1917 yılından itibaren Budist yörelerde Sovyet iktidarı binlerce Budist öğretmeni, rahibi katletmiş, 1940 yılı itibarıyla yüzlerce Budist tapınağını ya tümden havaya uçurarak, ya da kapatarak yok etmişti. Bununla birlikte Buryat gibi halklar Moğol alfabesinden Kiril alfabesine geçirilerek tarihsel bağ da kopartılmıştı.
1917 yılında Buryatya’da 200’e yakın Budist manastırı, okulu, ibadethanesi ve 16 bin Lama vardı. 40’lı yıllarda ise burada tek bir tane ibadethane kalmamış, rahiplerin ve öğretmenlerin çoğu katledilmişti. Aynı durum diğer Budist bölgelerde de yaşanmıştı. 40 yılında artık Rusya’da açık tek bir Budist ibadethane veya okul kalmamıştı.
PANDİDO HAMBO LAMA
Buryatların dini liderlerinden olan Daşi Dorjo İtigelov’un hikayesi yaşanan tüm acıların en güzel örneklerinden biridir. Doğu Sibirya Budistlerinin başı olan Daşi Dorjo 1852 yılında Buryatya’da doğmuştu. 15 yaşında Alan köyündeki Anagay Dasan denilen, Anaa Datsan’ı, yani manastırına katılır. Burası Buryat Budistlerinin dini ve kültürel merkeziydi. Tiyatrosu, kitap basım evi, sanat atölyeleri vardı. Bu eşsiz merkez 30’lu yıllarda Sovyet iktidarınca talan edilmiş, rahipler ve burada yaşayanlar öldürülmüş, bina havaya uçurulmuş, geriye kalan kısmı ise ahıra çevrilmişti. İtigelov burada 23 yıl eğitim alır ve çeşitli Budist ilimlere hakim olur. Bunun ardından 1898 yılında Orongoy’daki Datsan’da öğretmen olarak çalışmaya başlar ve 1904 yılında buranın başrahibi olur. Bulunduğu pek çok yerde halkı için önemli işler yapan, Tibet ilaçları üzerine ve dini metinlerin çevirisini yapan, çok sayıda kitap yayınlayan Daşi Dorjo 1911 yılında artık Pandido Hambo Lama, yani Buryat Budistlerinin başı unvanına sahiptir.

• _İstenenler_:
**1.** Buryat Budistleri metnine göre Anaa Datsan'ın 30'lu yıllarda Sovyet iktidarı döneminde başına gelenlerin hepsini sıralayın.
**2.** Buryat Budistleri metninde "1917 yılından itibaren" sözcüklerinin bulunduğu yerden başlayın ve "bağ da kopartılmıştı." sözcüklerinden sonra durun. Bu bölümü hiçbir değişiklik yapmadan yazın.

• _Veri Seti Alıntıları_:
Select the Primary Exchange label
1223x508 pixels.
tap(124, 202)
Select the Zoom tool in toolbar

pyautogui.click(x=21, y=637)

• _Görevlere Göre Çözümler_:
**1.**
- Sovyet iktidarınca talan edildi.
- Rahipler ve burada yaşayanlar öldürüldü.
- Bina havaya uçuruldu.
- Geriye kalan kısmı ahıra çevrildi.

**2.**
1917 yılından itibaren Budist yörelerde Sovyet iktidarı binlerce Budist öğretmeni, rahibi katletmiş, 1940 yılı itibarıyla yüzlerce Budist tapınağını ya tümden havaya uçurarak, ya da kapatarak yok etmişti. Bununla birlikte Buryat gibi halklar Moğol alfabesinden Kiril alfabesine geçirilerek tarihsel bağ da kopartılmıştı.